A Compostelle en 1982, le pape Jean-Paul II encourage les européens à retrouver leurs racines: « Je lance vers toi, vieille Europe, un cri plein d'amour: Retrouve-toi toi-même. Sois toi-même. Découvre tes origines. Avive tes racines. Revis ces valeurs authentiques qui ont rendu ton histoire glorieuse, et bienfaisante ta présence sur les autres continents ». Pour que le dialogue interreligieux puisse donner lieu à l’évangélisation, la conscience profonde de notre histoire et de notre foi est essentielle.
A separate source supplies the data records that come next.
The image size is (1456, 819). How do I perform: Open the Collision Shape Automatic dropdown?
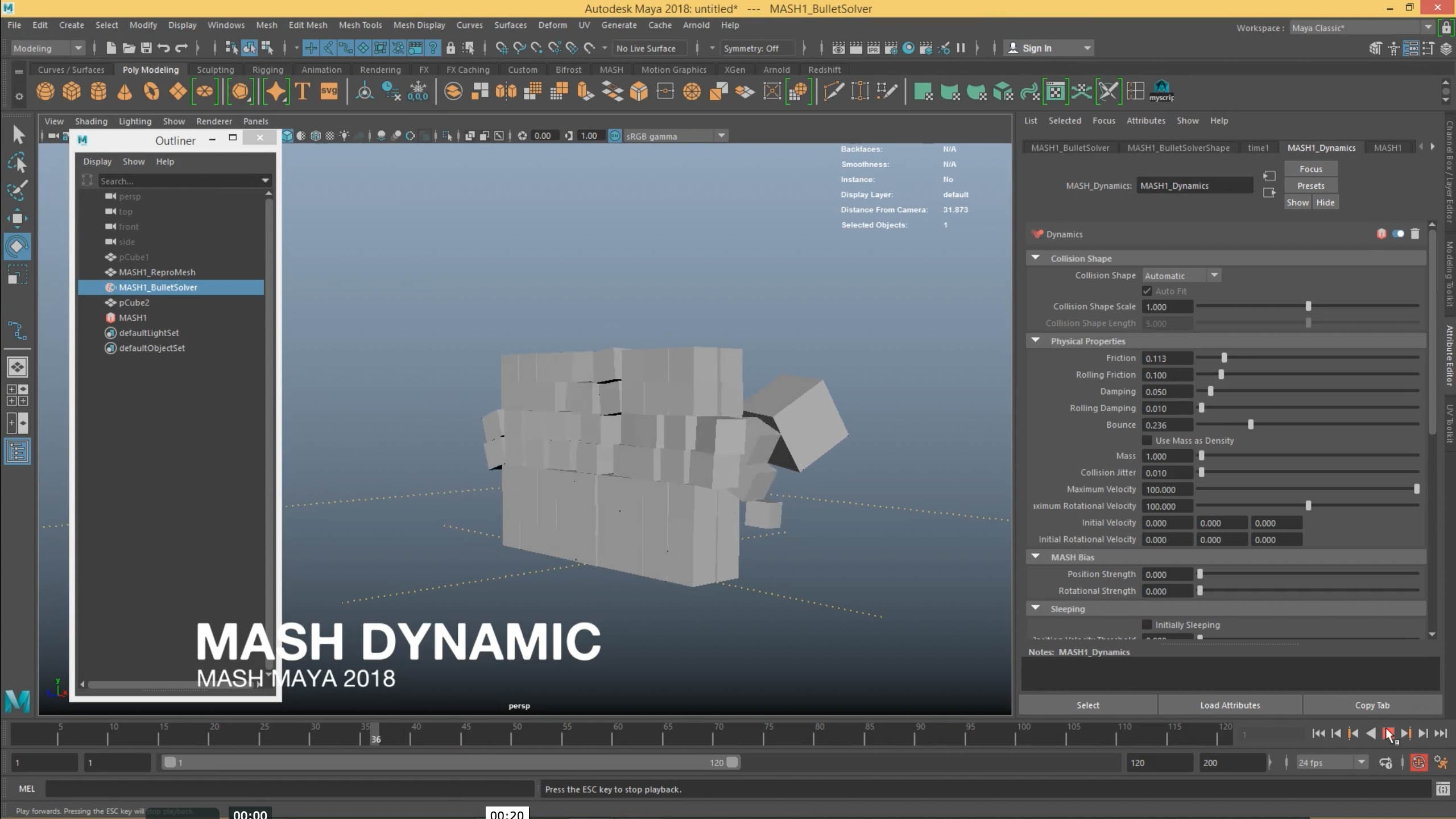pyautogui.click(x=1181, y=275)
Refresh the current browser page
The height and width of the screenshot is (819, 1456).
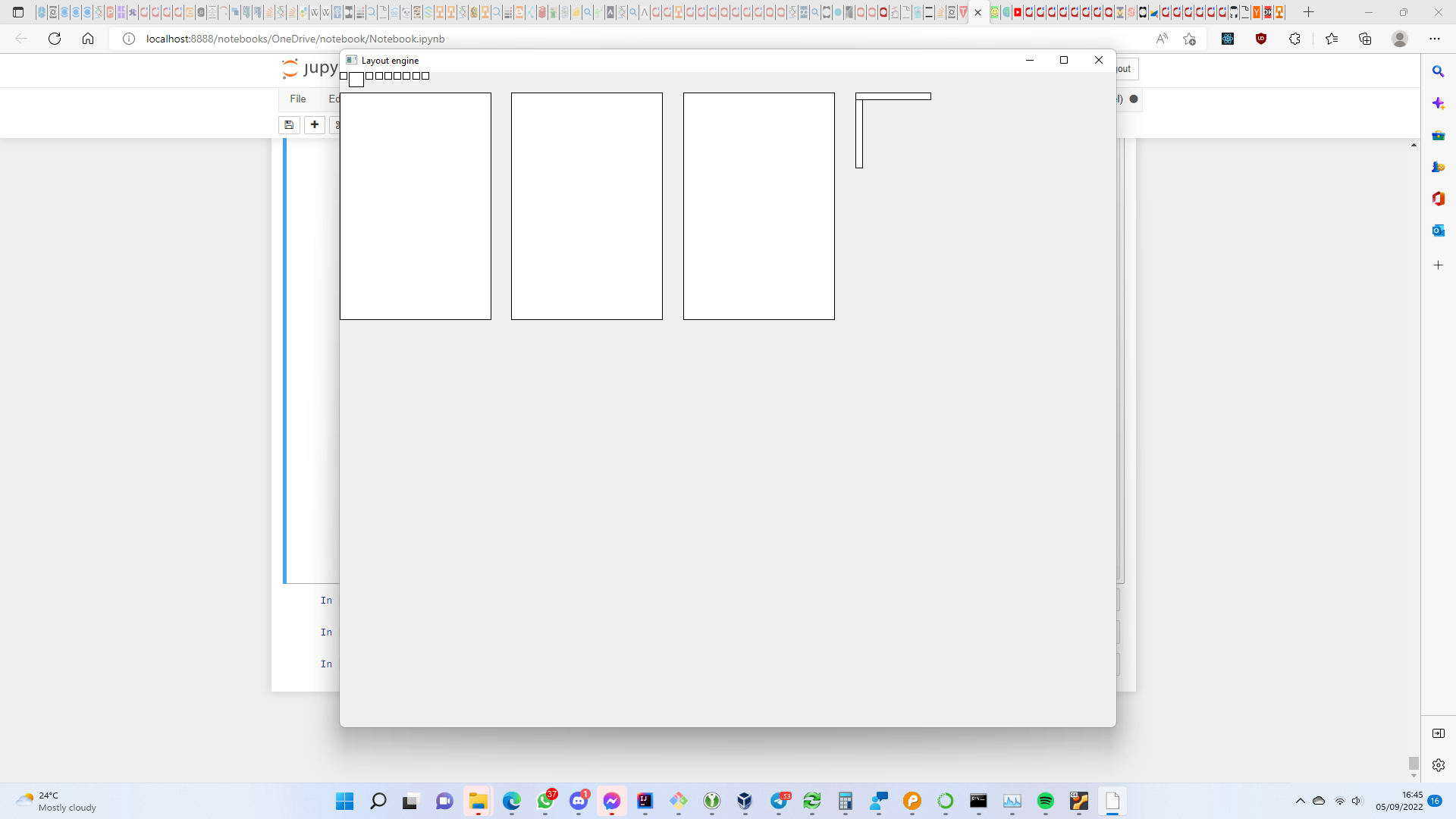54,39
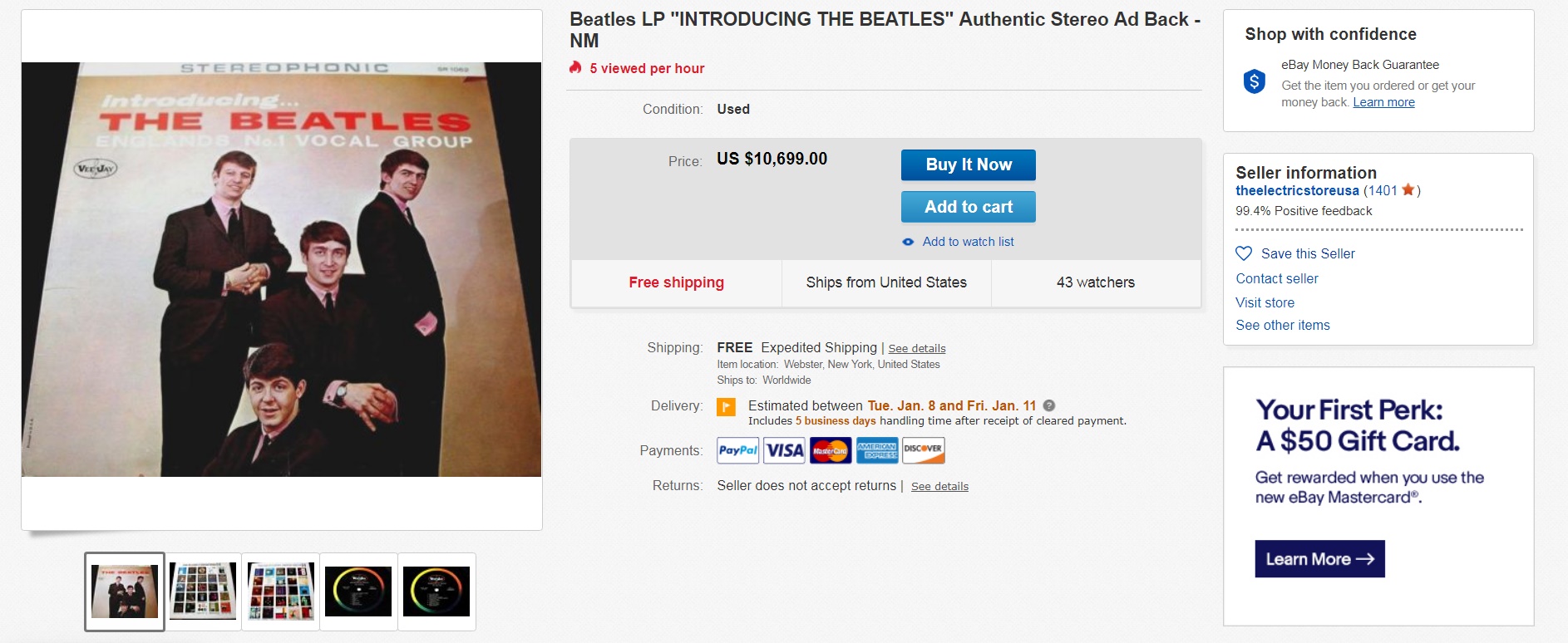Open shipping See details link
Viewport: 1568px width, 643px height.
[x=916, y=348]
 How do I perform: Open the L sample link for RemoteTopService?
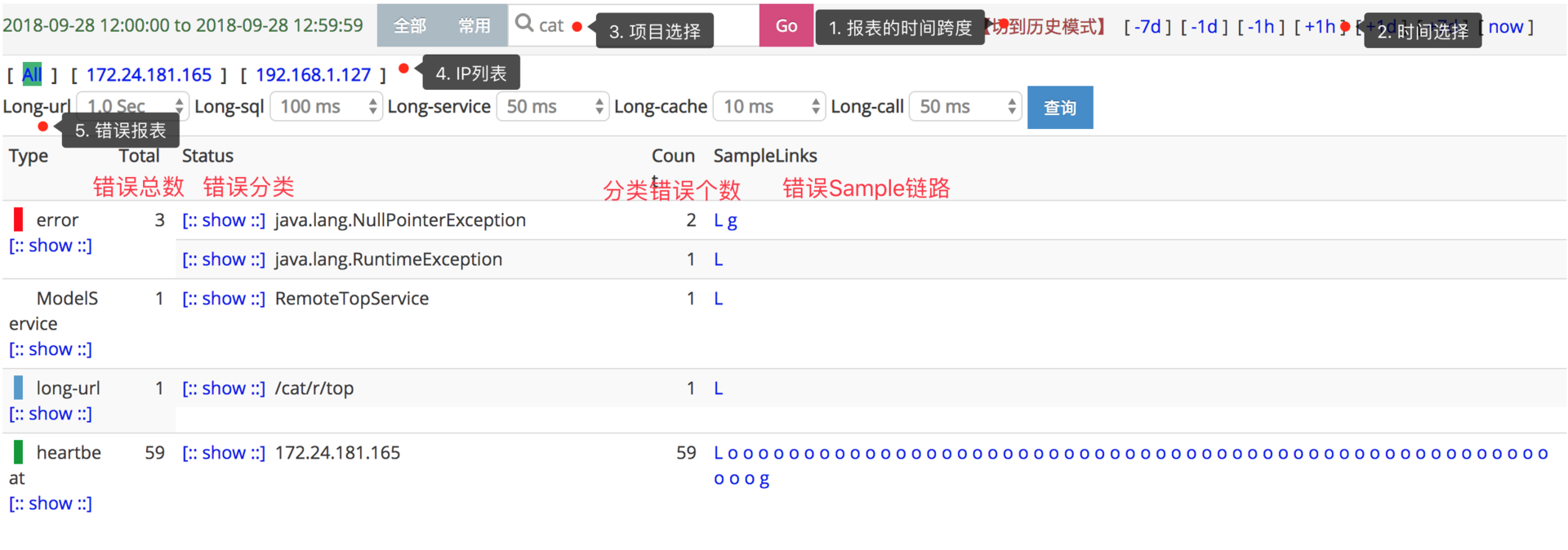tap(719, 299)
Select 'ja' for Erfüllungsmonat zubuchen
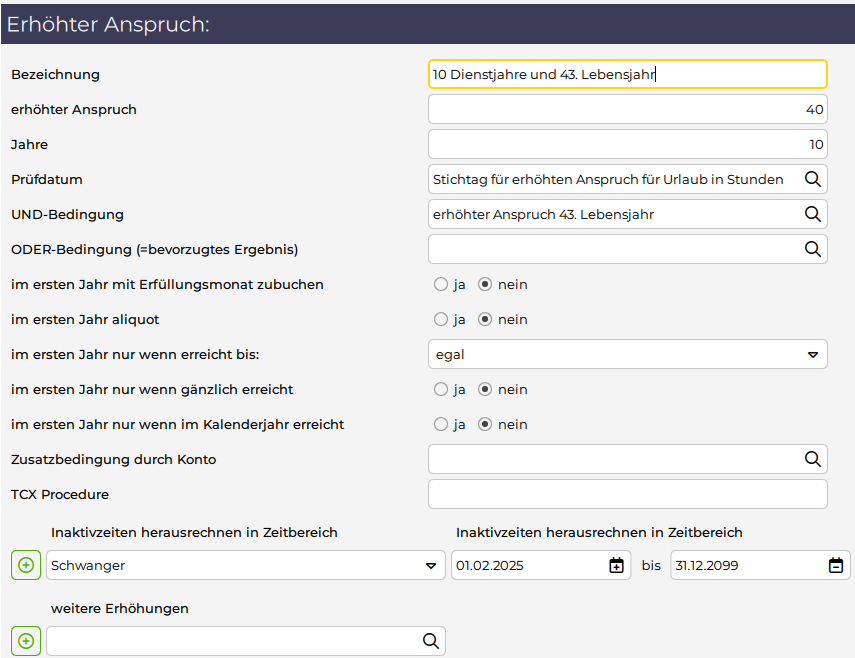The image size is (855, 658). tap(441, 284)
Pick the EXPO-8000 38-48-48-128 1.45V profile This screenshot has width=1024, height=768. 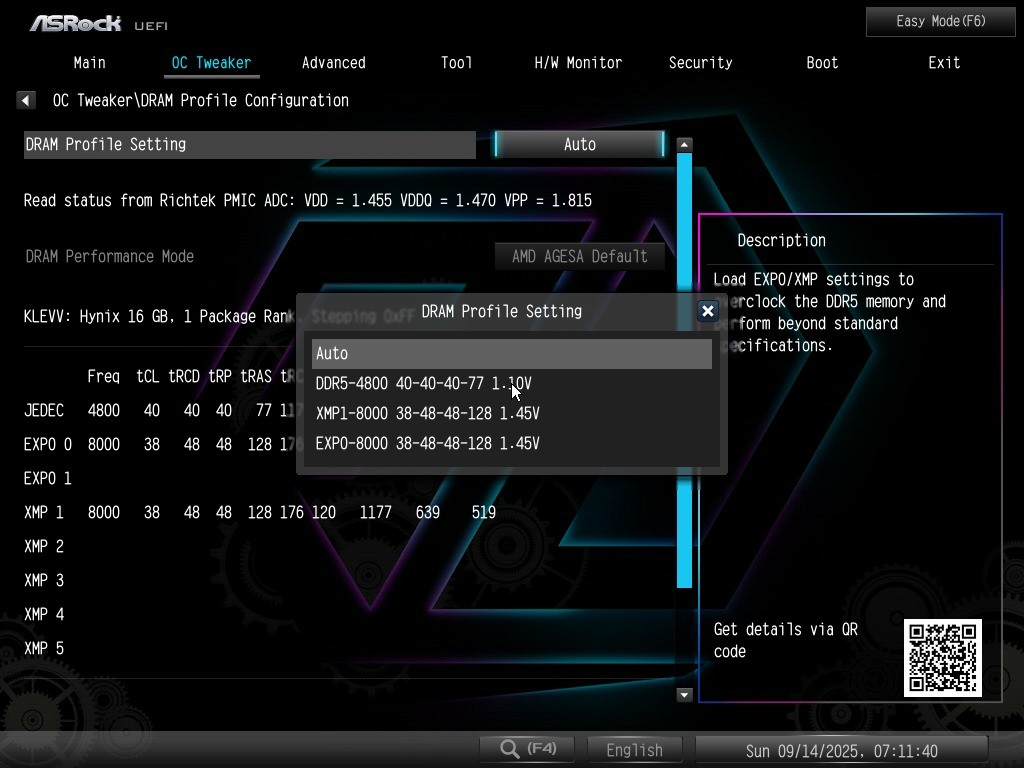point(427,443)

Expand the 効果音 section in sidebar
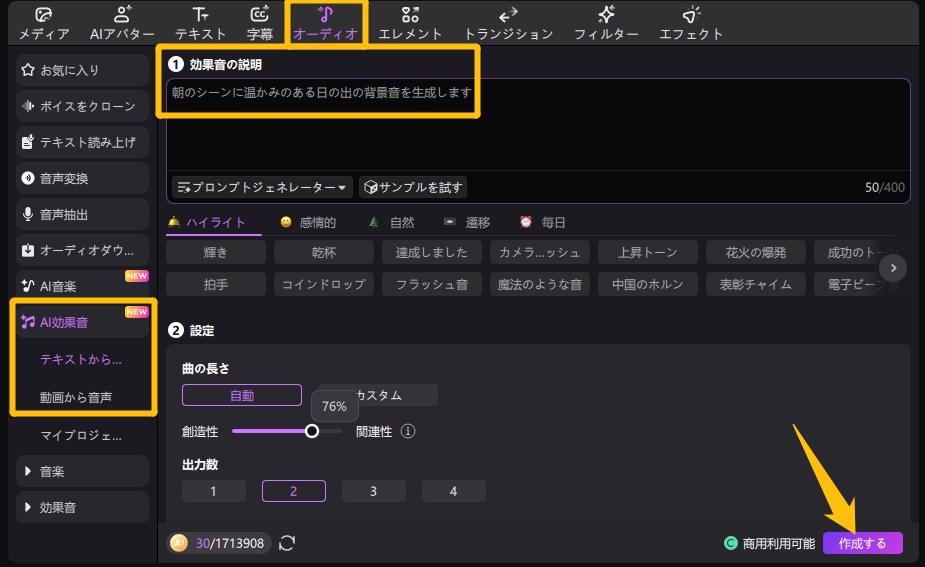coord(83,507)
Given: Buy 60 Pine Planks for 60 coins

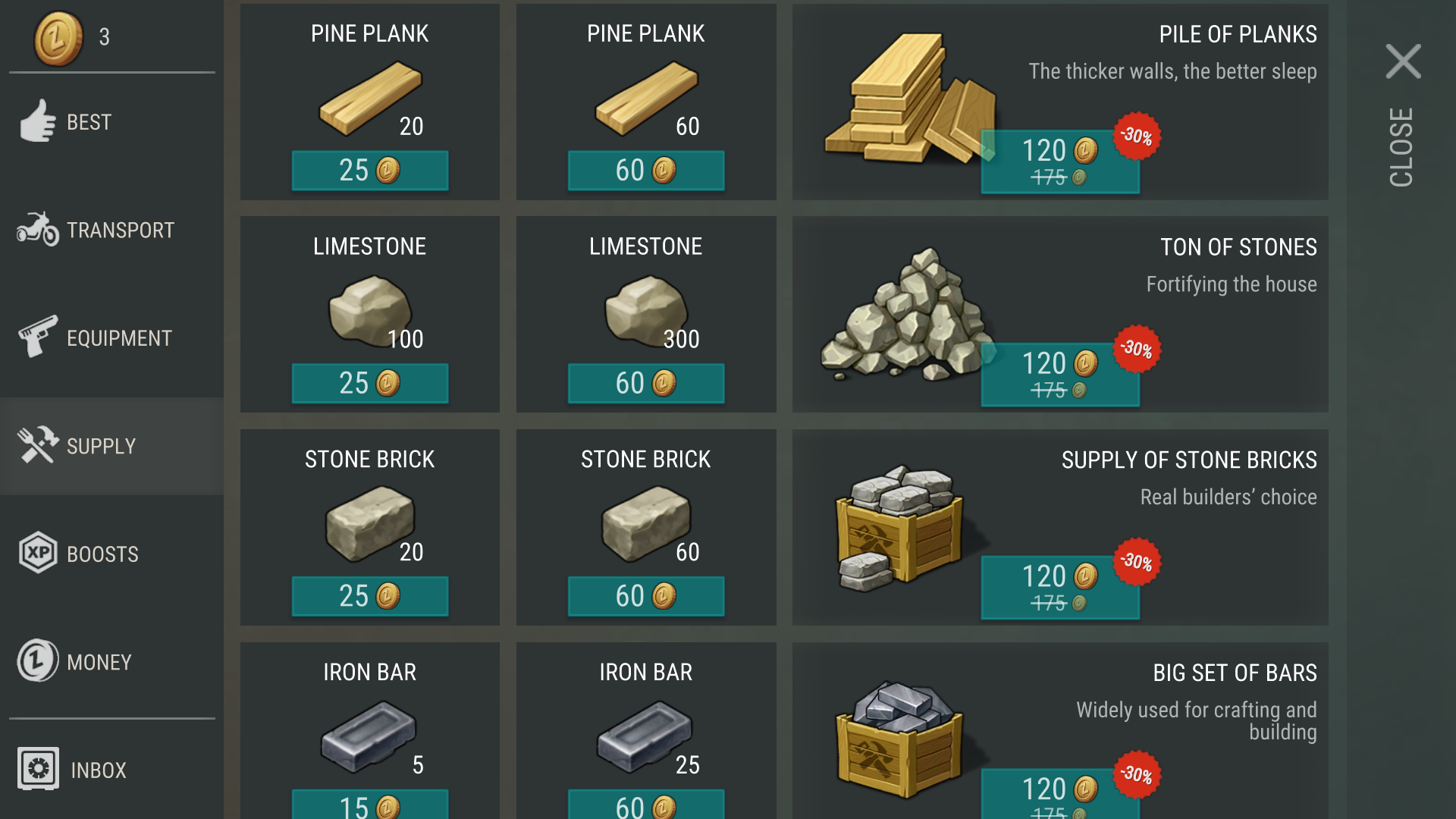Looking at the screenshot, I should point(646,171).
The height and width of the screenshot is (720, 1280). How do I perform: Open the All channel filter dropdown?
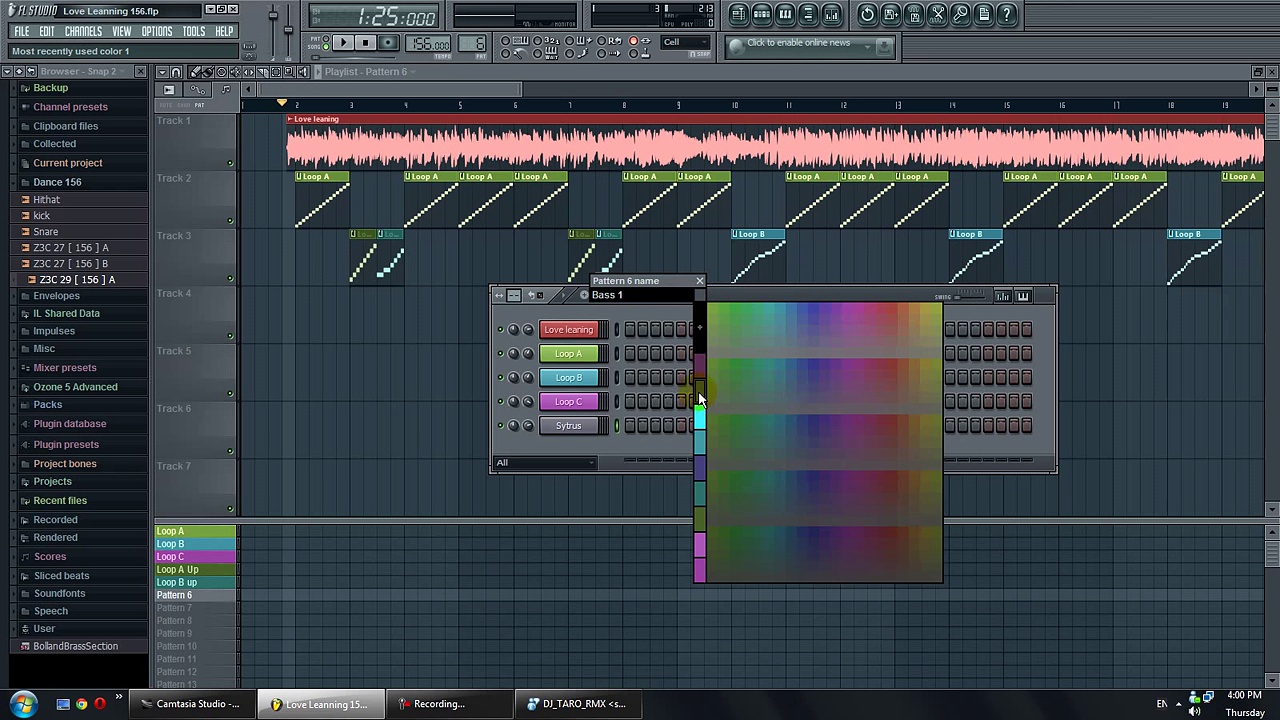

Sans quoi le dialogue ne porterait pas de fruit, et ne serait que bavardage. Un bavardage d’autant plus condamnable que, pendant ce temps, nos frères et nos sœurs d’Orient s’éteignent à petit feu.

En 2003, dans son homélie pour l’exhortation Ecclesia in Europa, Jean-Paul II soulignera à nouveau l’importance de retrouver nos « racines » (c’est-à-dire, au sens étymologique et premier du mot, de nous « radicaliser »): « Les racines chrétiennes sont pour l'Europe la principale garantie de son avenir. Un arbre sans racines pourrait-il vivre et se développer? »
La fierté suppose que nos actions soient conformes à nos valeurs et à nos principes. Les saints et les grandes figures du passé peuvent servir d’exemple.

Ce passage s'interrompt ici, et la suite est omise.